For traders, the regime offers predictability. It reduces paperwork, sets clear value thresholds and defines which goods qualify for simplified treatment. When applied consistently, traders spend less time waiting, face lower costs and understand what is required of them, creating borders that work better because they work reliably.

That reliability shapes daily commerce. Small-scale cross-border trade accounts for much of the food and household goods people buy. When procedures remain unclear or change without notice, the effects spread quickly through rising prices, disrupted supply chains and eroding confidence in public institutions.

The workshop demonstrated why dialogue between traders and officials matters. Participants identified where rules are misunderstood and where systems break down in practice. Compliance improves when procedures are clear, consistent and perceived as fair. The initiative aligns with TradeMark Africa’s agenda to reduce barriers for small-scale traders, improve transparency and strengthen coordination among border agencies. The workshop received technical and financial support from TradeMark Africa, funded by the European Union and the UK International Development.

Trade reform often focuses on roads, ports and technology, and whilst these investments remain necessary, the Simplified Trade Regime poses a different test: can a trader cross the border knowing the rules, trusting that officials will apply them consistently and feeling treated with respect?

Borders do not need less government but clearer rules, fair enforcement and institutions that answer to the people they serve.

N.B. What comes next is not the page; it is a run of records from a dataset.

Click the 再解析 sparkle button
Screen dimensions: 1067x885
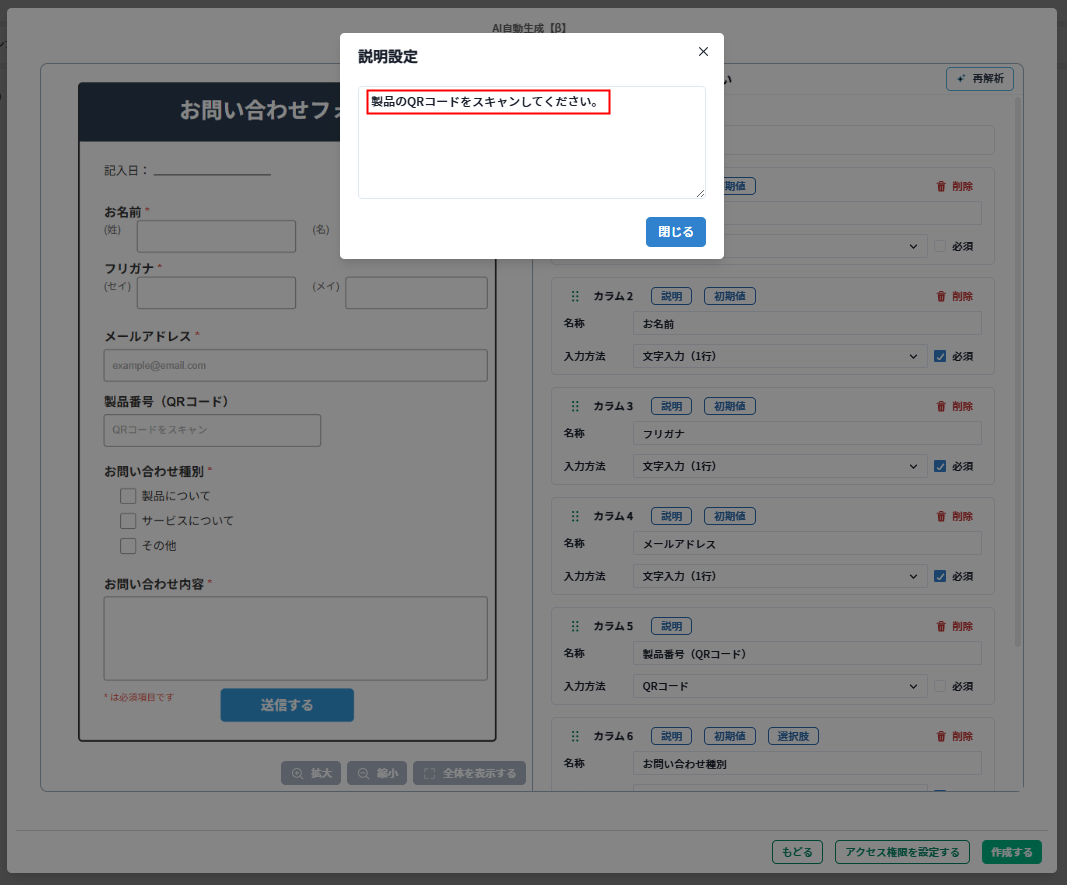click(980, 79)
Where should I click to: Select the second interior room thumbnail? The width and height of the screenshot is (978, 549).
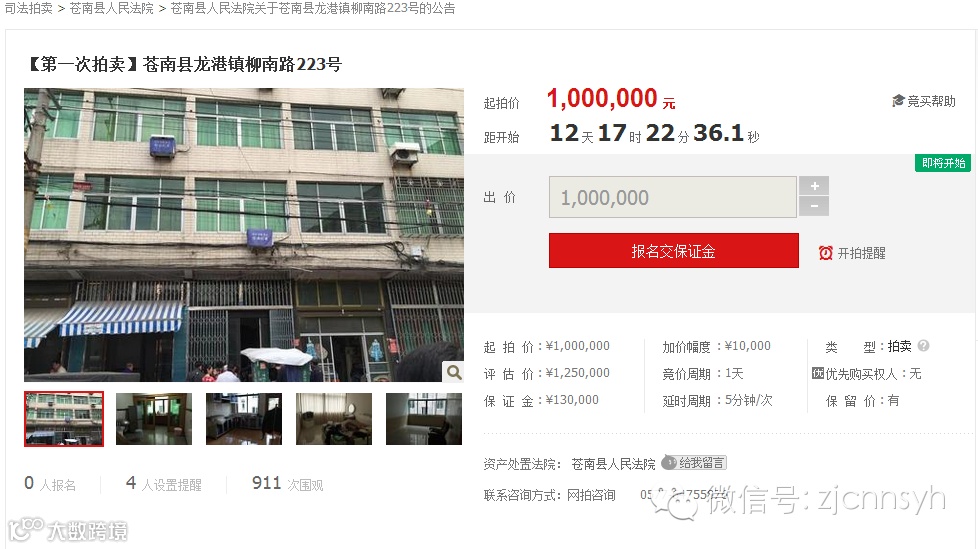coord(154,419)
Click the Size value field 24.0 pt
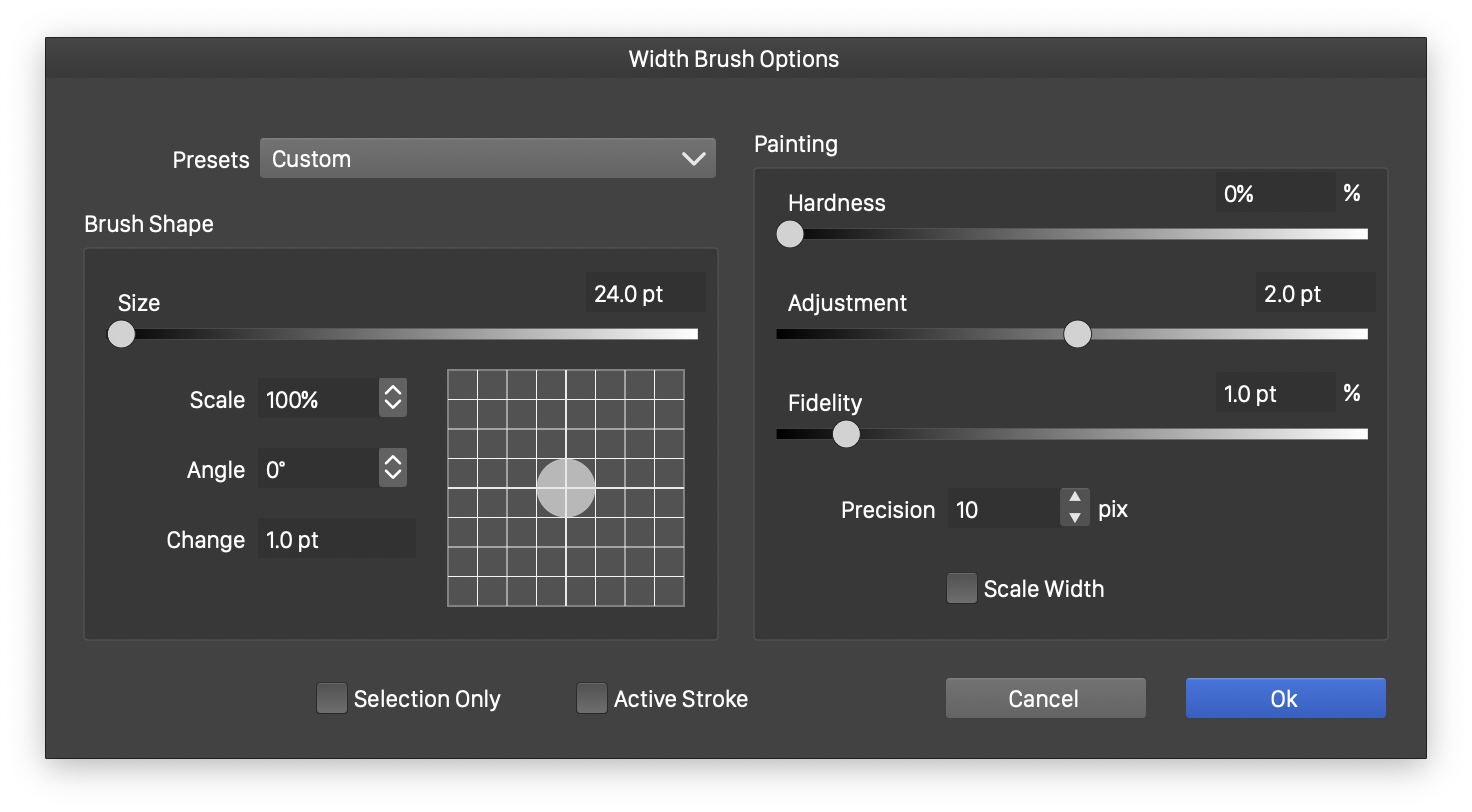The height and width of the screenshot is (812, 1472). 645,293
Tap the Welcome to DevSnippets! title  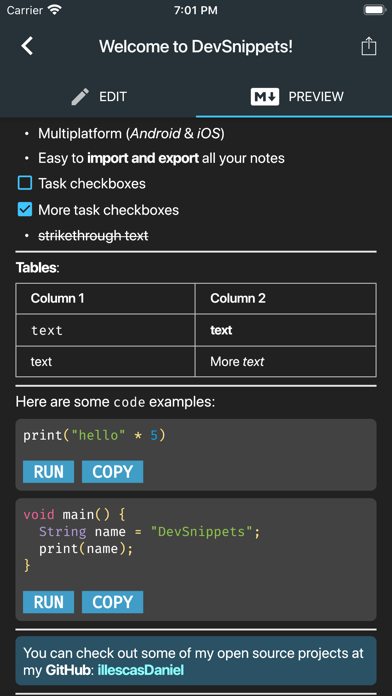coord(196,46)
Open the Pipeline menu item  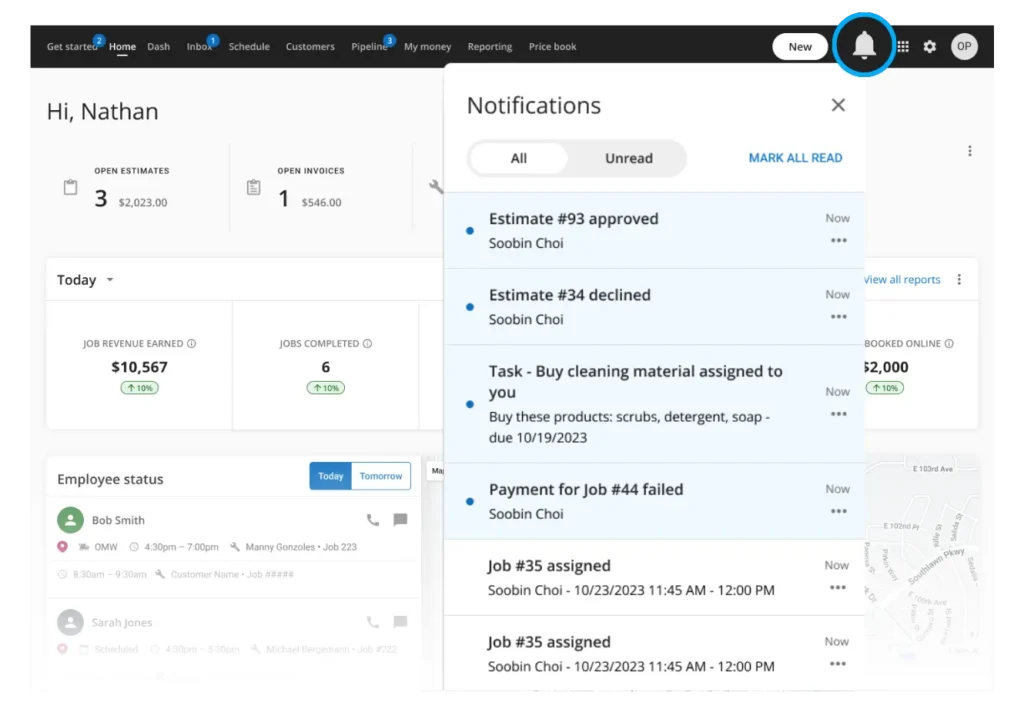(x=369, y=47)
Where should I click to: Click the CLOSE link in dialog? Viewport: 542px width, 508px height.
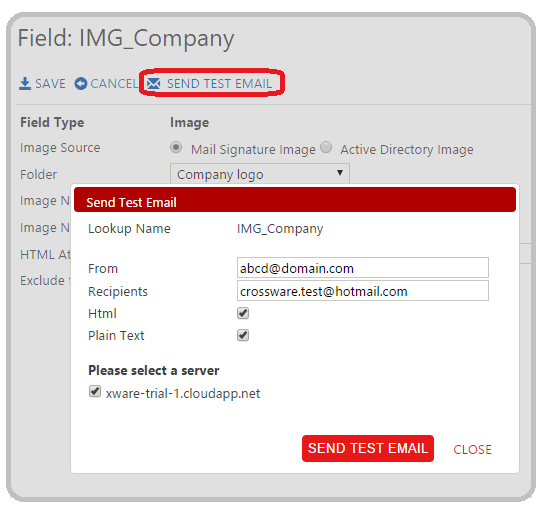(472, 449)
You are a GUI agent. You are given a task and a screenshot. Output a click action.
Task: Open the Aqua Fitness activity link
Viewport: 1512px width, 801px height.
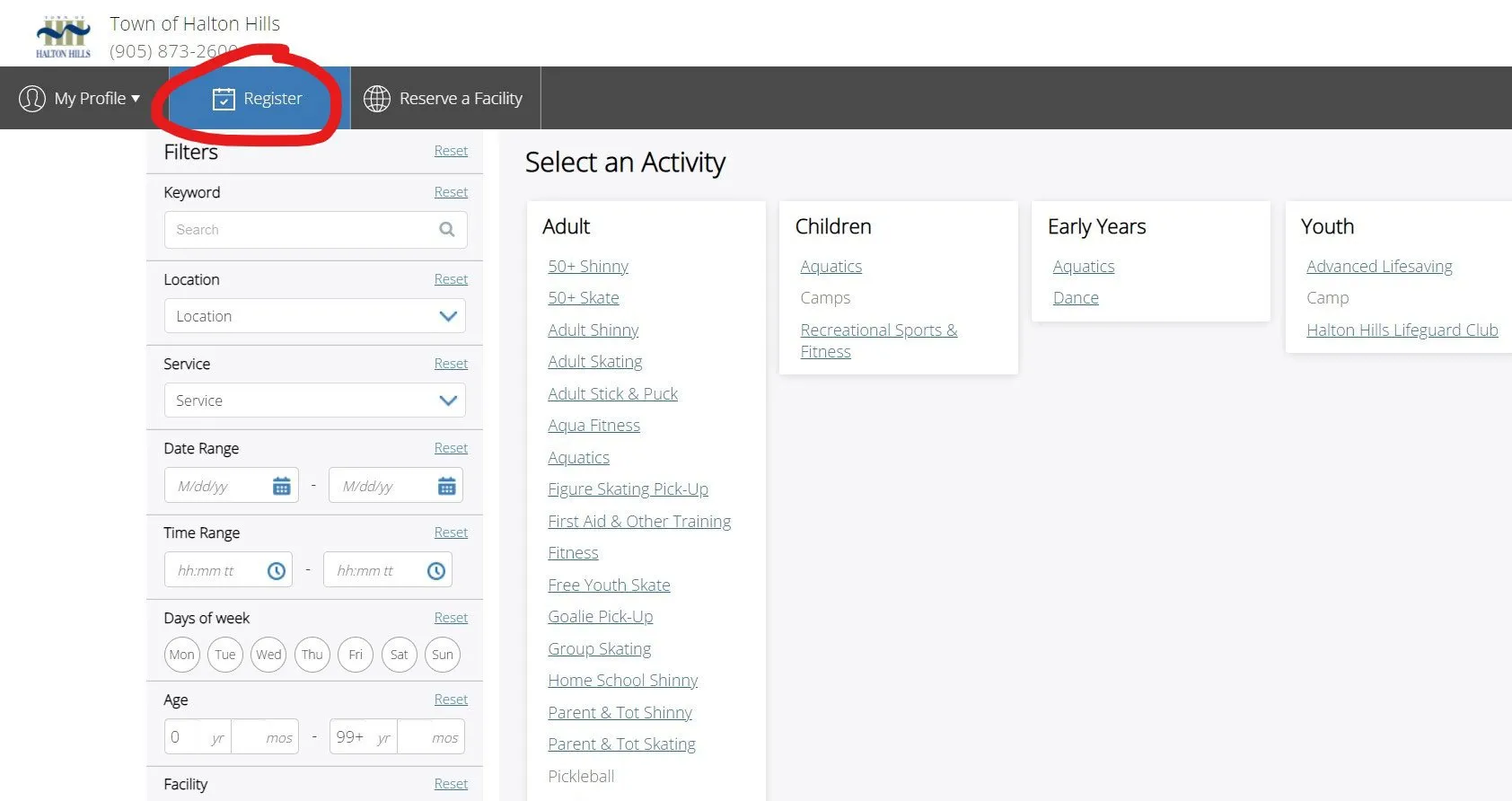point(594,426)
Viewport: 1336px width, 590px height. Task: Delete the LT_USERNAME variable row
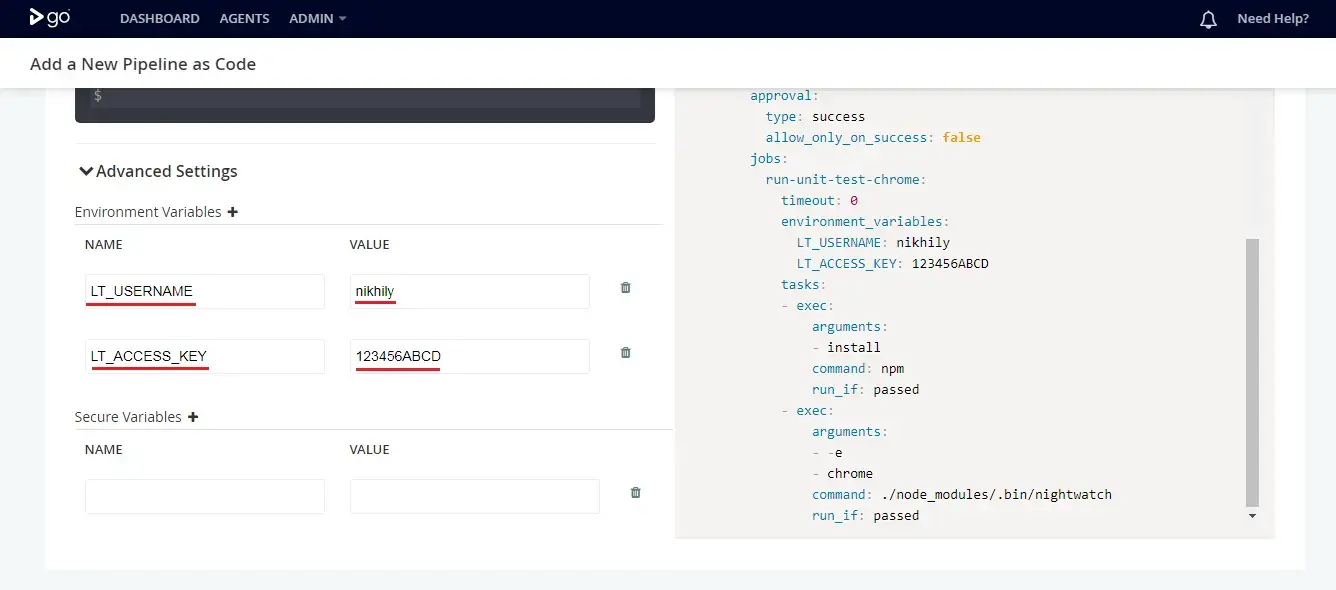pyautogui.click(x=626, y=288)
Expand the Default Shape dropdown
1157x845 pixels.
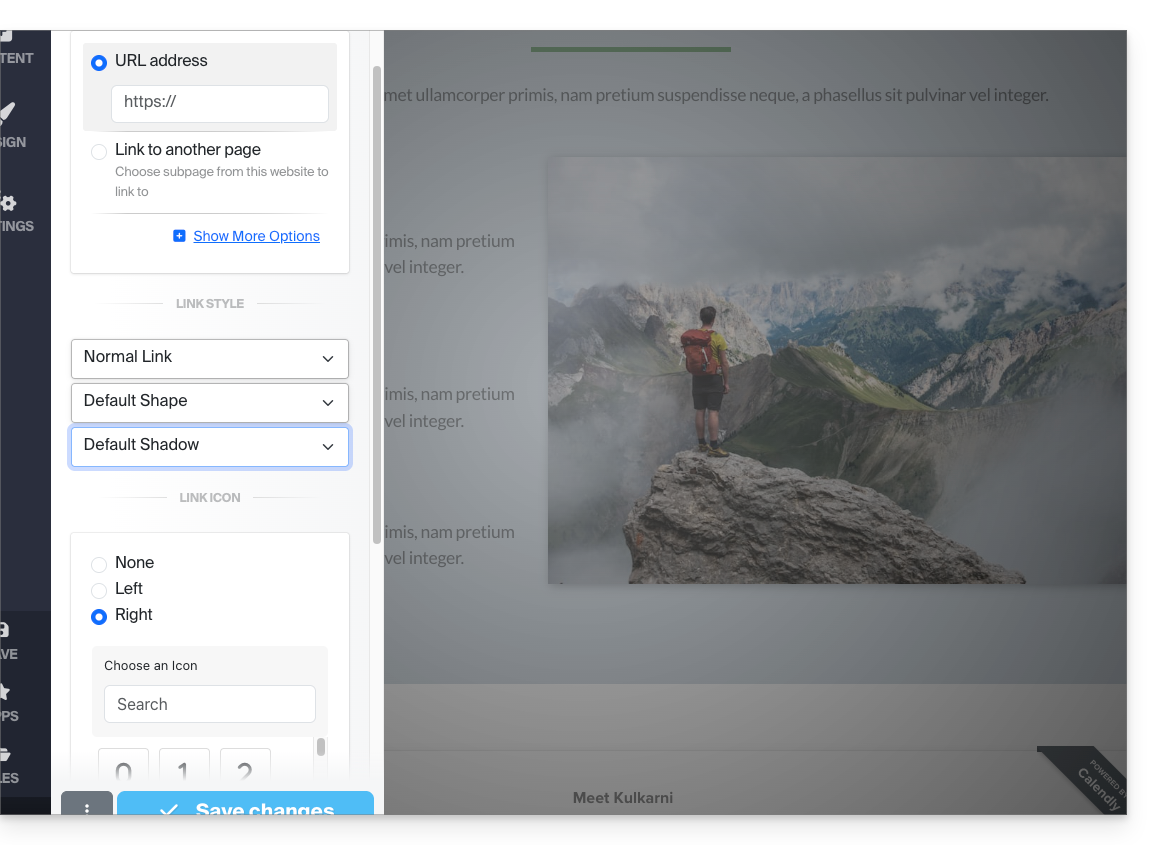tap(210, 402)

Systems designed for large firms will exclude small traders unless deliberately adapted. When most cross-border traders are women working in the informal economy, weak procedures do more than waste time, they restrict livelihoods. When borders work for people, trade supports incomes, strengthens markets and builds stability. When borders fail, they extract value instead of enabling exchange, undermining the connections they exist to create.